(Pixel coordinate grounding data)
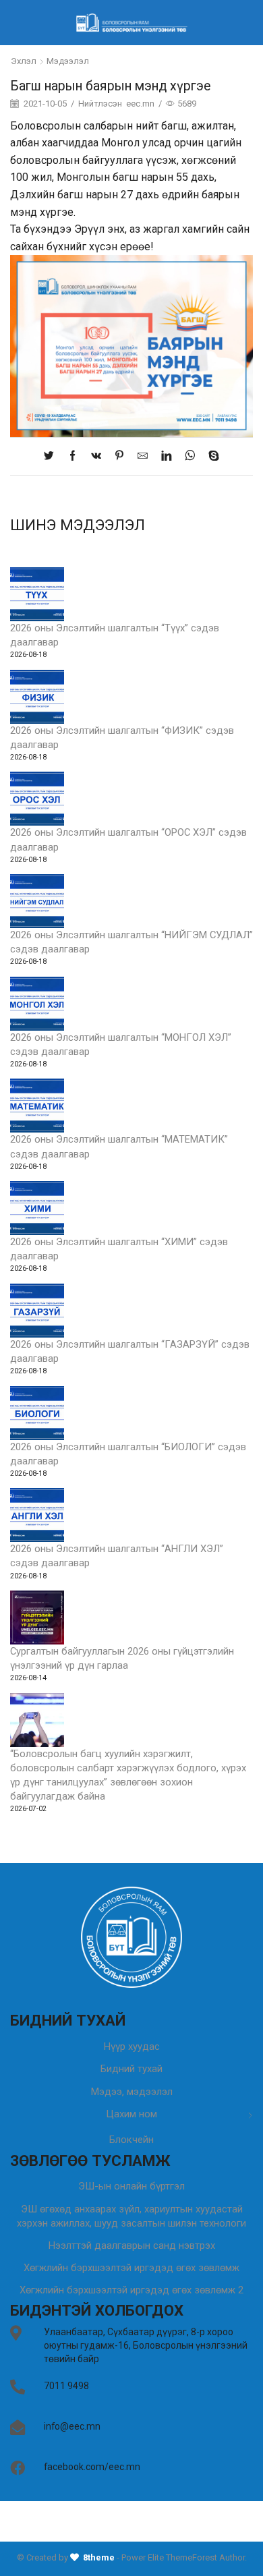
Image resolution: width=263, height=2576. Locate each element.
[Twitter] (52, 457)
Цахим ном (131, 2114)
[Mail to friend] (142, 457)
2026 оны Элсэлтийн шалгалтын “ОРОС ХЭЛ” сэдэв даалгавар (128, 839)
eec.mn (140, 103)
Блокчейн (131, 2140)
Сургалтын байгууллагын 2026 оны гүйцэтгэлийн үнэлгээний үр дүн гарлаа (122, 1658)
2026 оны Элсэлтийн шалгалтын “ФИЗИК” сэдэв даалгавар (122, 737)
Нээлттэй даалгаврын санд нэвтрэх (132, 2245)
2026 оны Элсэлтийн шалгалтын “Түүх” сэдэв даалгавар (114, 635)
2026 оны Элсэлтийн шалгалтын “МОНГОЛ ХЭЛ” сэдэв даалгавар (120, 1044)
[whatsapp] (190, 457)
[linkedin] (166, 457)
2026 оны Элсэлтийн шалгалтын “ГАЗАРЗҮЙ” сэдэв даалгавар (130, 1351)
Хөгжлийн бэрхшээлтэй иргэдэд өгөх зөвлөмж (131, 2268)
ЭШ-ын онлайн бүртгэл (131, 2186)
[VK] (96, 457)
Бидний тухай (131, 2069)
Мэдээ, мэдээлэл (132, 2092)
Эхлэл (23, 61)
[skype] (210, 457)
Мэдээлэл (68, 61)
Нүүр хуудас (132, 2046)
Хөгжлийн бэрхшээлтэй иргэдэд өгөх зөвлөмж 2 (131, 2290)
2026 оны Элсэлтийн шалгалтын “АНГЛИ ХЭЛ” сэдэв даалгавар (116, 1556)
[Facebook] (72, 457)
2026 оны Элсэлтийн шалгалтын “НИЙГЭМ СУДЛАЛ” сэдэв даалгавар (131, 942)
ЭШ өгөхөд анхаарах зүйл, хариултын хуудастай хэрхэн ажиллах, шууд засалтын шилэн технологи (131, 2216)
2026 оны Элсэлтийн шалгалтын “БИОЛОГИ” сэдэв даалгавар (128, 1454)
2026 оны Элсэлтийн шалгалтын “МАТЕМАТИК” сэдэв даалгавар (119, 1146)
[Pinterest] (119, 457)
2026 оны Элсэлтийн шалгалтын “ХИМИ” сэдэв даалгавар (119, 1249)
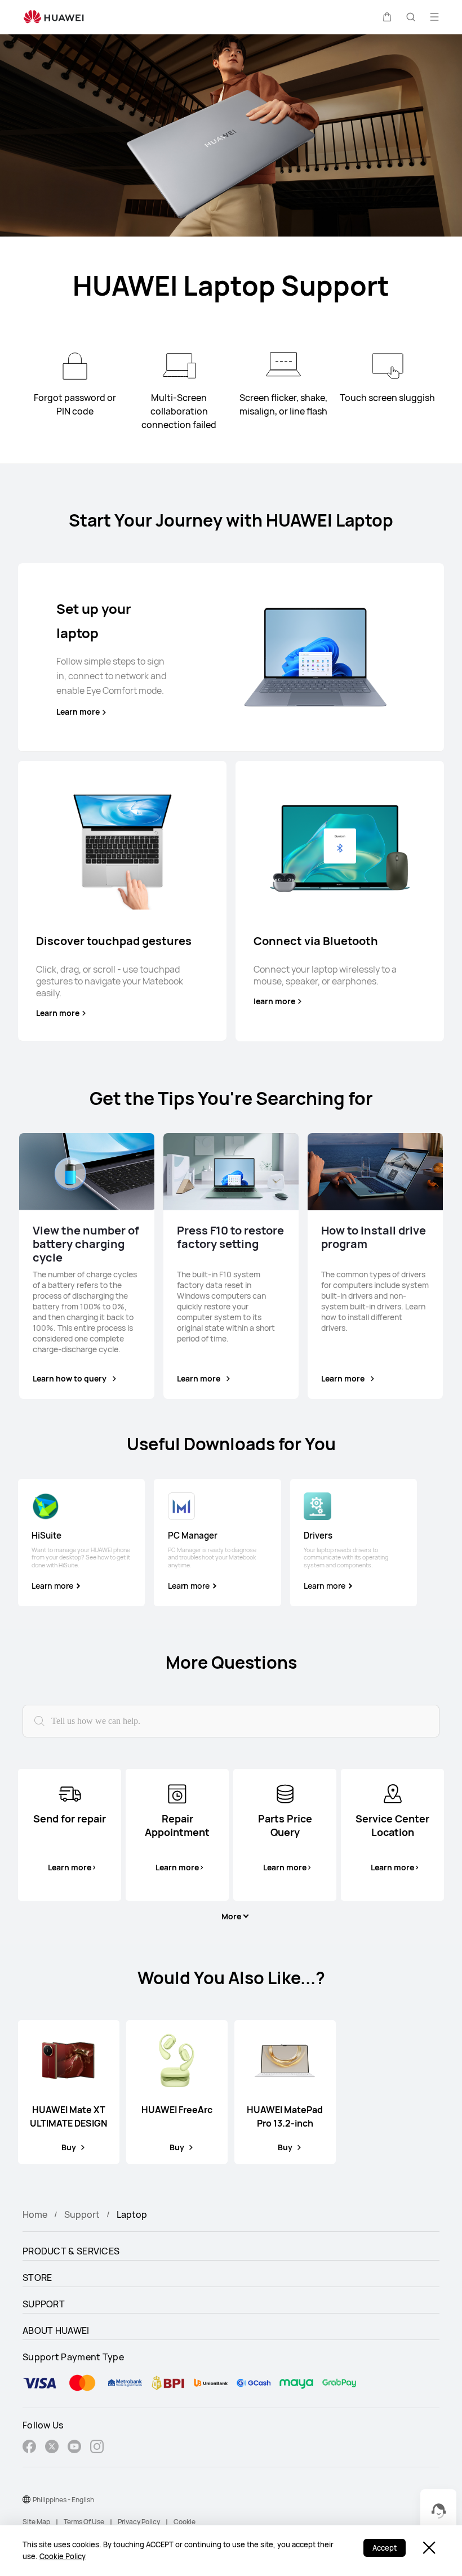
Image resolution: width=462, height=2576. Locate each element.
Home (35, 2214)
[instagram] (97, 2448)
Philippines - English (63, 2499)
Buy (68, 2147)
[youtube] (74, 2448)
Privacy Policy (139, 2521)
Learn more (78, 712)
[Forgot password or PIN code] (75, 366)
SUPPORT (44, 2304)
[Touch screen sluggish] (388, 366)
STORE (37, 2277)
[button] (387, 17)
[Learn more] (315, 657)
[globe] (26, 2499)
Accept (384, 2548)
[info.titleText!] (70, 1792)
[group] (81, 1542)
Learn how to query (69, 1378)
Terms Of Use (84, 2521)
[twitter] (52, 2448)
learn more (274, 1001)
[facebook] (29, 2448)
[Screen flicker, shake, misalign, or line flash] (283, 366)
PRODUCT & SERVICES (71, 2251)
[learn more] (340, 846)
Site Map (36, 2521)
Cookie (185, 2521)
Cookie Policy (62, 2556)
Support (82, 2214)
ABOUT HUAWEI (56, 2330)
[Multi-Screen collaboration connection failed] (179, 366)
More (231, 1916)
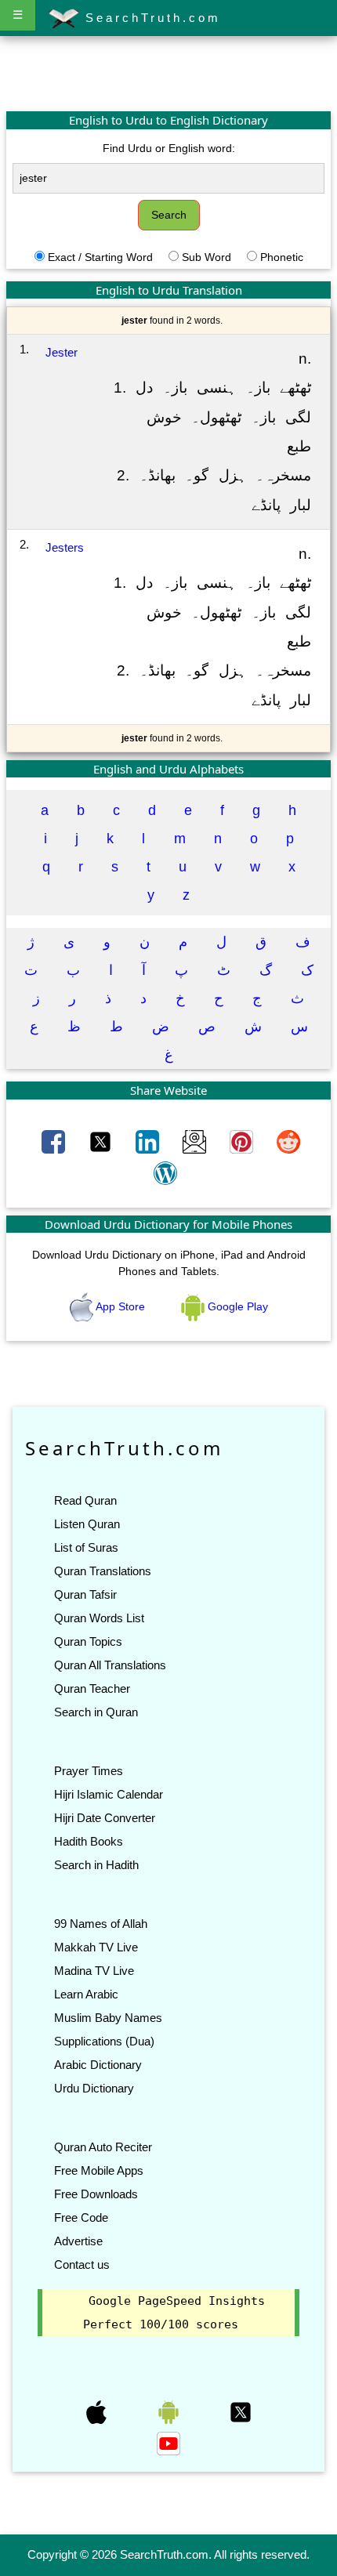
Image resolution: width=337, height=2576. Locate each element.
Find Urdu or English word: (169, 148)
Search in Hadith (96, 1864)
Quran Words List (99, 1618)
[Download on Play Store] (170, 2411)
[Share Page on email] (196, 1141)
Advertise (78, 2241)
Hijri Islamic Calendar (108, 1794)
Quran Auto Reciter (103, 2147)
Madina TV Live (94, 1970)
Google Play (236, 1306)
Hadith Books (88, 1841)
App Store (120, 1306)
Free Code (81, 2217)
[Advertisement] (168, 72)
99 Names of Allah (100, 1923)
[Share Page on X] (102, 1141)
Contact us (82, 2264)
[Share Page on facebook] (55, 1141)
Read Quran (85, 1500)
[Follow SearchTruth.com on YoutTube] (168, 2443)
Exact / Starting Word (100, 257)
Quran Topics (88, 1641)
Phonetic (281, 257)
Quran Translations (102, 1571)
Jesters (64, 547)
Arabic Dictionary (98, 2064)
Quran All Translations (110, 1665)
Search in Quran (96, 1712)
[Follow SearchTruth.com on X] (240, 2411)
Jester (61, 352)
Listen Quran (87, 1524)
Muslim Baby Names (108, 2017)
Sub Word (206, 257)
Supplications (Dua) (104, 2041)
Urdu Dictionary (94, 2088)
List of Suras (86, 1547)
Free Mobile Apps (98, 2170)
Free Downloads (96, 2194)
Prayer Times (88, 1770)
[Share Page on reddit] (288, 1141)
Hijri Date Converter (104, 1817)
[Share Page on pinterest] (243, 1141)
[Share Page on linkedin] (149, 1141)
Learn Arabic (86, 1994)
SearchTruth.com (150, 17)
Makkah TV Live (96, 1947)
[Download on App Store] (98, 2411)
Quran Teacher (92, 1688)
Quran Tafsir (85, 1594)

--- What is required ---
When the line containing "Free Mobile Apps (98, 2170)" is found in the records above, restate it and every later line word for word through the last one, and nothing more.

--- Finished task ---
Free Mobile Apps (98, 2170)
Free Downloads (96, 2194)
Prayer Times (88, 1770)
[Share Page on reddit] (288, 1141)
Hijri Date Converter (104, 1817)
[Share Page on pinterest] (243, 1141)
[Share Page on linkedin] (149, 1141)
Learn Arabic (86, 1994)
SearchTruth.com (150, 17)
Makkah TV Live (96, 1947)
[Download on App Store] (98, 2411)
Quran Teacher (92, 1688)
Quran Tafsir (85, 1594)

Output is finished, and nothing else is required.